I keep on studying books and articles but I strive to develop full applications in my free time. Currently, I’ve set up a small team of mad guys (like me) and we are going to create a videogame. This is a hard challenge but we want to get it.

Ok, I stop talking about me, I promise. Let’s talk about C++ and what you can do when you are at the beginning.

The first thing to do is being aware of your programming skills. If you want to have a very complete start (if you have time), I’ll recommend you “Programming from the Ground Up”. It begins with Assembly and goes on dealing with C. If you read it, you’ll get acquainted with programming from the low-level – Alas, thing forgotten by the most part of modern programmers.

To have a quick start with C++, read Accelerated C++, by Andrew Koenig and Barbara E. Moo. This is one of the best introductory book about C++, covering basic concepts, STL, exceptions, OO programming, good practices, etc. It is really fast, giving you the chance to begin writing programs immediately. Reading it, you’ll be aware of the primary memory issues, operators overloading and their related troubles, inheritance, etc.

Next, you’re ready to toughen your proficiency studying Meyers’ books:

  • Effective C++
  • More Effective C++
  • Effective STL

Overall, in these books you’ll find more than 130 ways (items) to improve your programs and designs. Tips, tricks, idioms, patterns and other recipes you won’t be able to live without!

At this point, you should have an intermediate understanding of C++. Bear in mind you must get your hands dirty and write your own programs. Keep on hand the reference of the C++ Language Library (for example, this).

I think of this game like a sport team (say, a Volleyball team) trains before the beginning of the championship: during the first months, the players train their body, their mind and their skills (as you’ve read Koening’s and Meyers’ books); next they are ready to start playing some matches (as you start writing you’re own applications). During the championship the team keeps on training, but this time it should focus on its flaws or specific matches (for example, getting ready for the match against the leading team). Thus, you can keep on studying books, maybe focusing on your weaknesses and particular troubles you’re handling.
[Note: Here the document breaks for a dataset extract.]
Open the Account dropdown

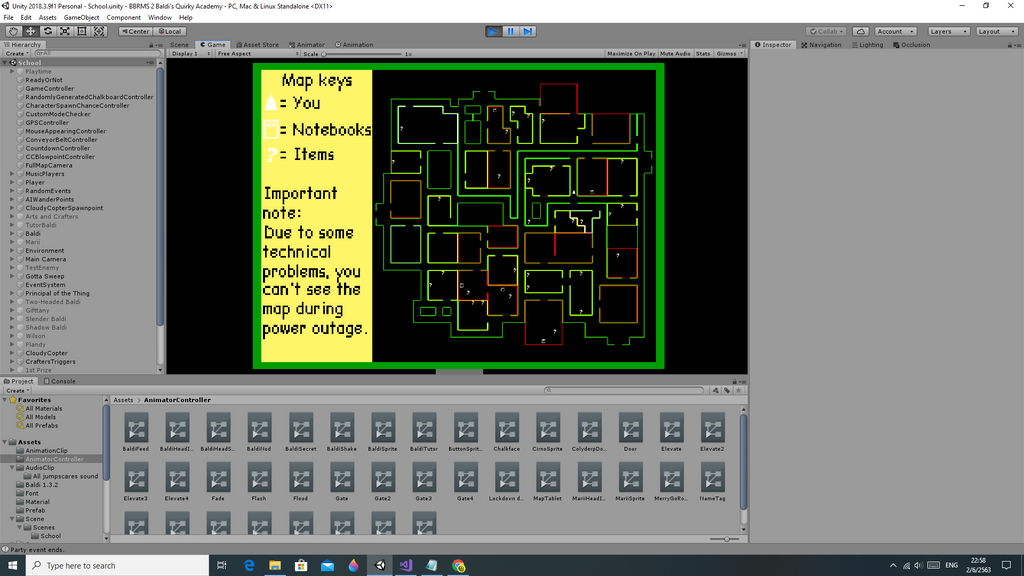pos(895,31)
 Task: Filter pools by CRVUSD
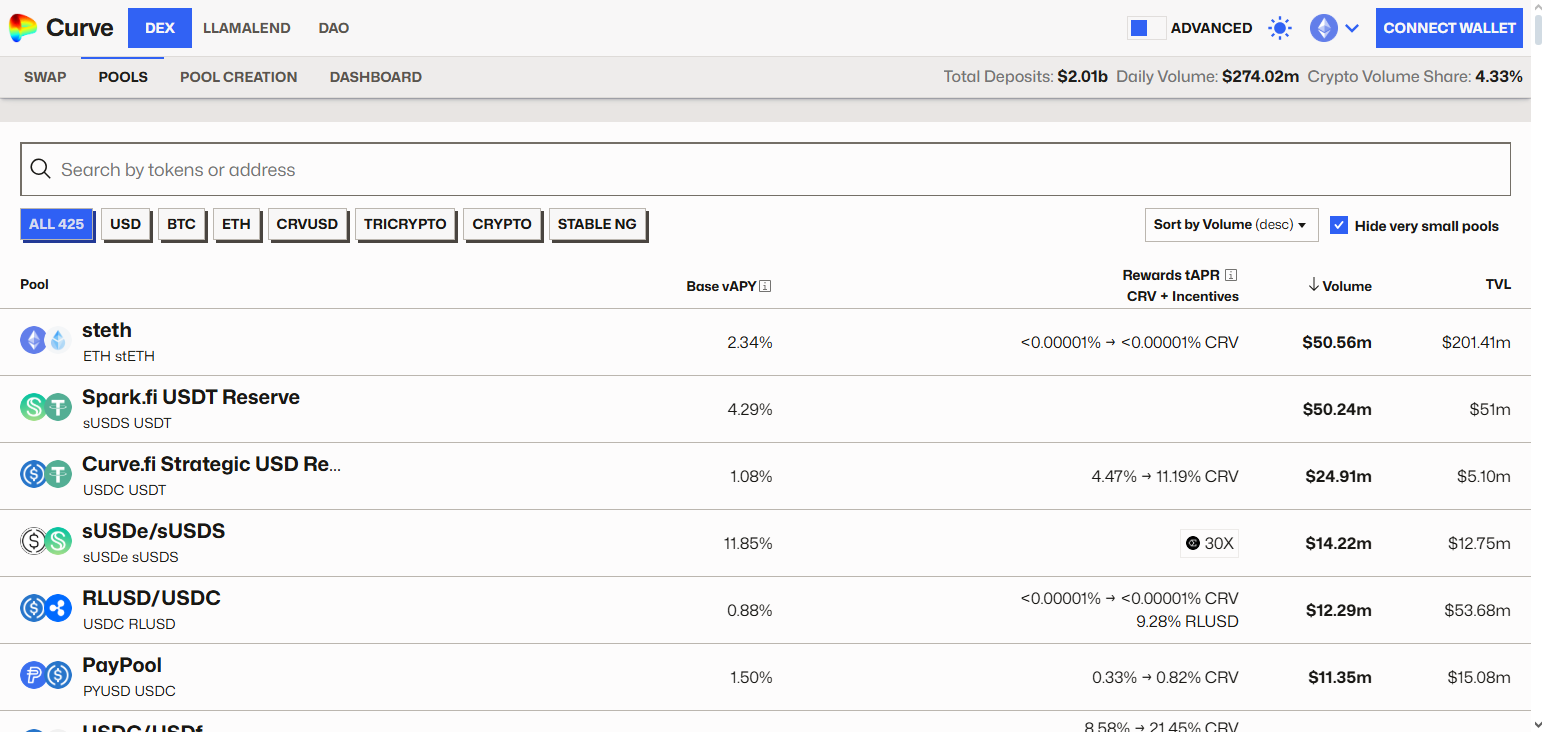(x=307, y=224)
Do not forget Stroustrup‘s (the father of C++) books such as The C ++ Programming Language (the Bible of C++) and The Design and Evolution of C++. In addition to these, you can read:

  • Efficient C++: Performance Programming Techniques, by Dov Bulka and David Mayhew;
  • Josuttis’ The C++ Standard Library – A Tutorial and Reference;
  • Exceptional C++ and More Exceptional C++, by Herb Sutter;
  • Scientific and Engineering C++, by John J. Barton and Lee R. Nackman;
  • C++ Template Metaprogramming: concepts, tools, and techniques from boost and beyond, by David Abrahams and Aleksey Gurtovoy;

Keep in mind to search the Web for topics your books don’t cover. If you’re developing a new program, you should be fast and reliable and, perhaps, you don’t have time to study entire books. Never forget my advice: write your own programs! While writing a program, if you get aware that all you have done is wrong, then you’ve learned something new!